Ces incidents permettent de comprendre clairement en quoi les points de vue de Juliette et ceux des barons diffèrent fondamentalement : pour Juliette, « tous les hommes sont égaux devant Dieu », et les paysans estoniens sont des êtres humains autant que les barons. Son point de vue est idéaliste, humaniste et fondamentalement éthique — il nous est précisé au début du roman que Juliette Marchand n’avait « jamais eu affaire de près avec la politique ou les choses publiques, elle ne se reconnaissait dans aucun parti : ce n’était qu’un être humain, qui avait les yeux ouverts et un cœur réceptif « . En face, la conception aristocratique : « Le paysan est une bête, et les bêtes ne vont pas au ciel ».
Ainsi, le système social dans lequel elle se retrouve suscite sa surprise et le système éthique qui domine chez les Allemands baltes est en permanence à l’origine de ses faux pas.
Comment donc cette Française nous est-elle présentée ?
– Elle est libre dans son comportement et ne s’aplatit pas devant le baron et son épouse.
– Elle est profondément imprégnée des principes d’égalité, qu’elle applique aussi bien dans son propre comportement — elle respecte autant le baron que le valet de chambre — que dans sa vision du monde quotidienne.
– Elle manifeste en permanence une solidarité active avec les victimes, ce qui lui permet d’être l’outil de l’heureuse issue du roman.
Avant de conclure, une remarque s’impose. Juliette Marchand est un personnage manifestement idéalisé. Son comportement est en tous points exemplaire. Elle n’a ni faiblesses, ni mesquineries, elle a de la tête et du cœur, elle n’est pas rancunière, elle a le sens de la justice, elle est sensible (elle est capable de tomber malade deux jours parce qu’elle a entendu les hurlements de paysans fouettés et de pleurer au souvenir de deux vieilles dans leur cabane qui ont peur pour leurs enfants). Elle est tendre, elle explique, elle se fait aimer des enfants, notamment des petits. Elle est raisonnable et courageuse. Tous ces éléments sont des ingrédients de nature psychologique qui expliquent également l’attachement d’Herbert pour la jeune étrangère et confèrent à son comportement une crédibilité non superflue — ils font réfléchir parce qu’ils viennent de quelqu’un d’irréprochable…
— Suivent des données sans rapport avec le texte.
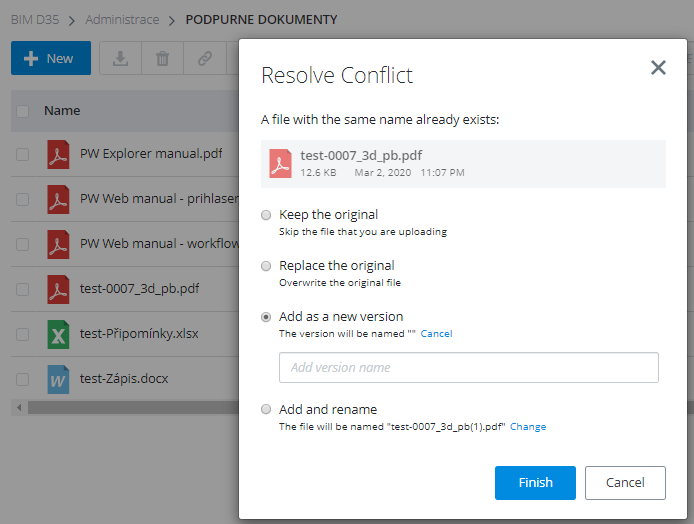Close the Resolve Conflict dialog
Screen dimensions: 694x524
[658, 68]
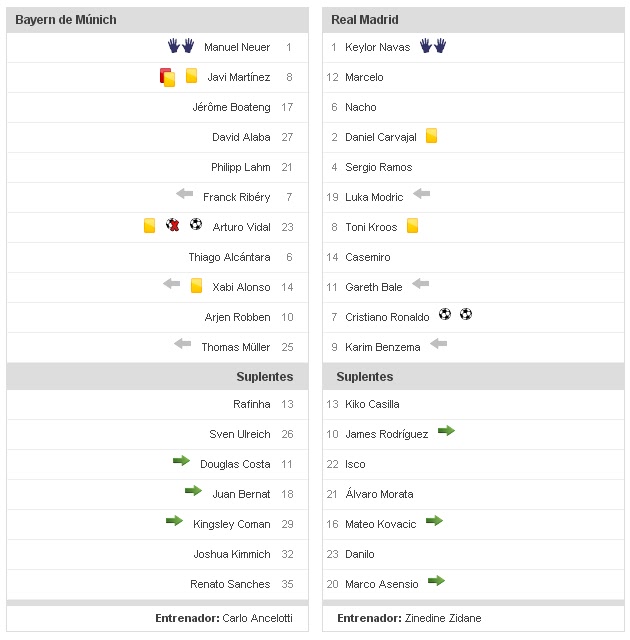Click the missed penalty icon by Arturo Vidal
The width and height of the screenshot is (630, 640).
(x=173, y=226)
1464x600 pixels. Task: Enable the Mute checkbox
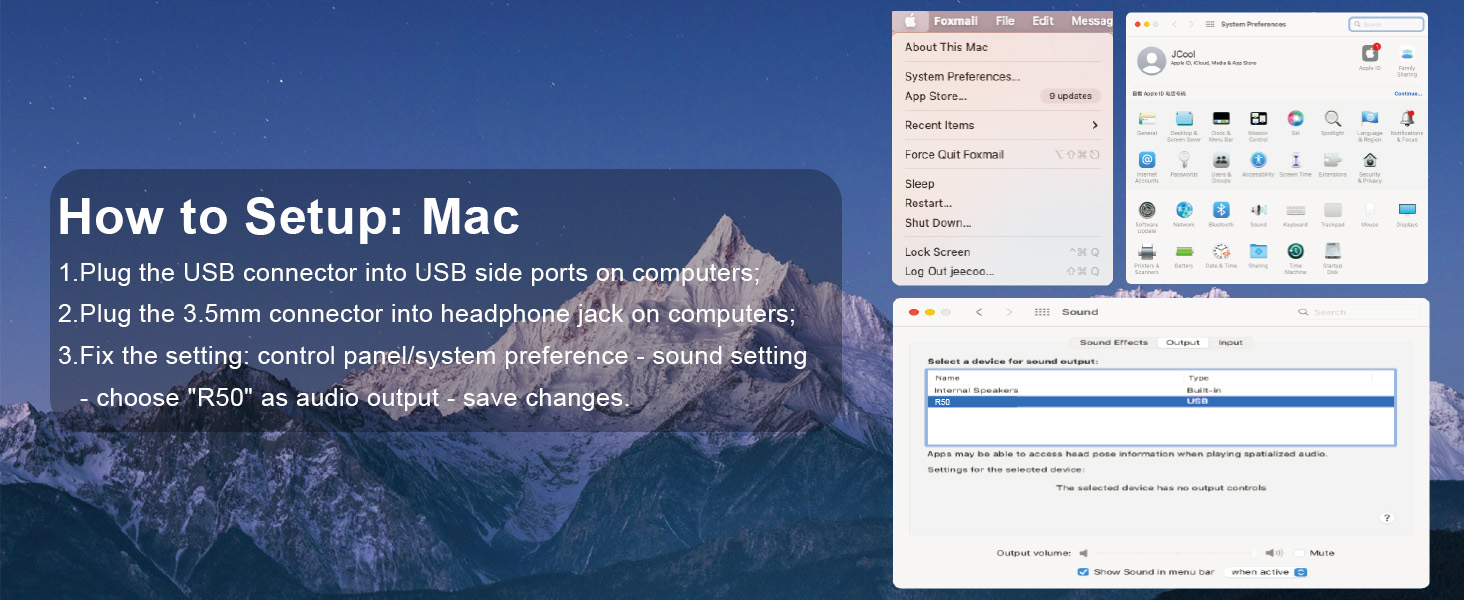1297,552
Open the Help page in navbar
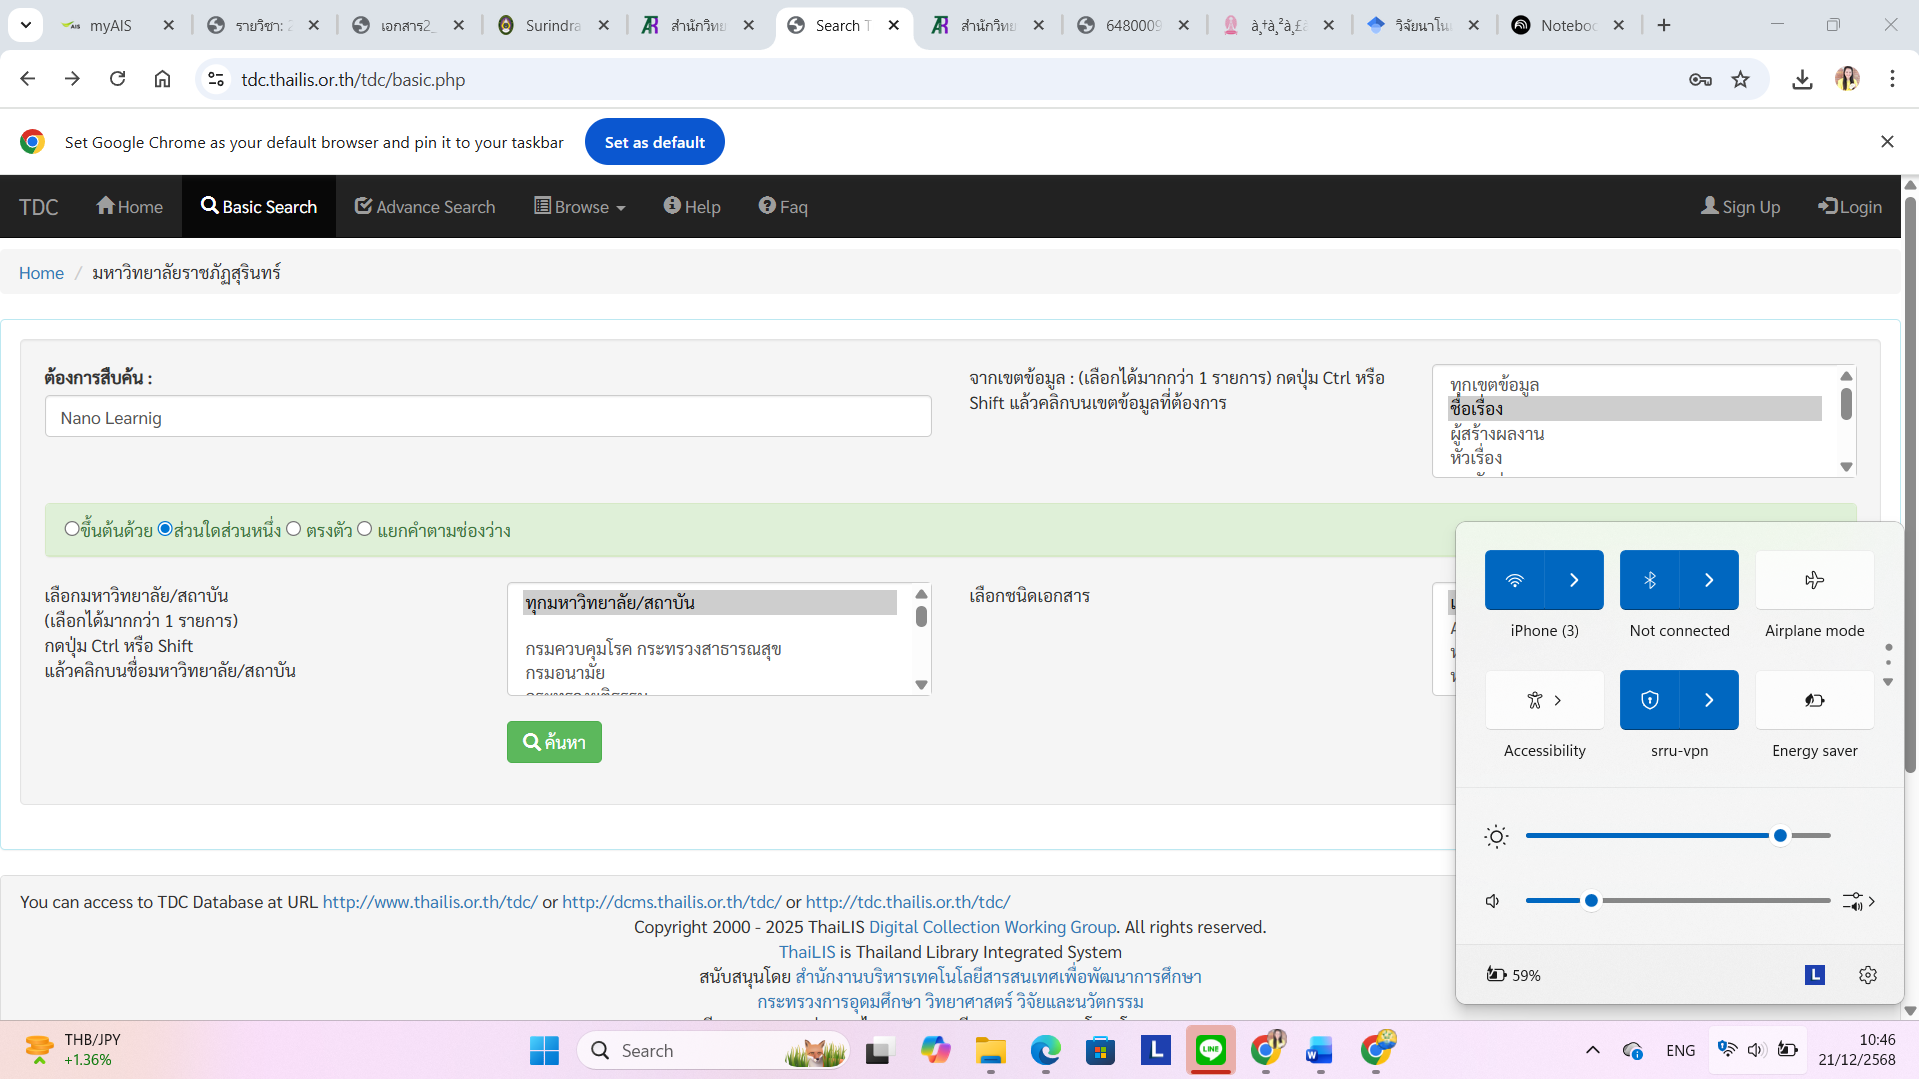 click(x=692, y=207)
Je me garderai bien d’attribuer tous ces traits à la nationalité de Juliette. Ces traits idéalisés sont ceux d’une personne qui aurait pu venir de n’importe où. Mais c’est dans la dimension sociale et intellectuelle de sa réflexion, dans le choc de normes générales, que la différence transparaît. De ce point de vue-là, que Juliette Marchand soit une Française n’est certainement pas dû au hasard. Cela montre qu’en ce début de siècle, l’image de la France État de droit est quelque chose de vivant, au moins dans la perception d’Eduard Vilde.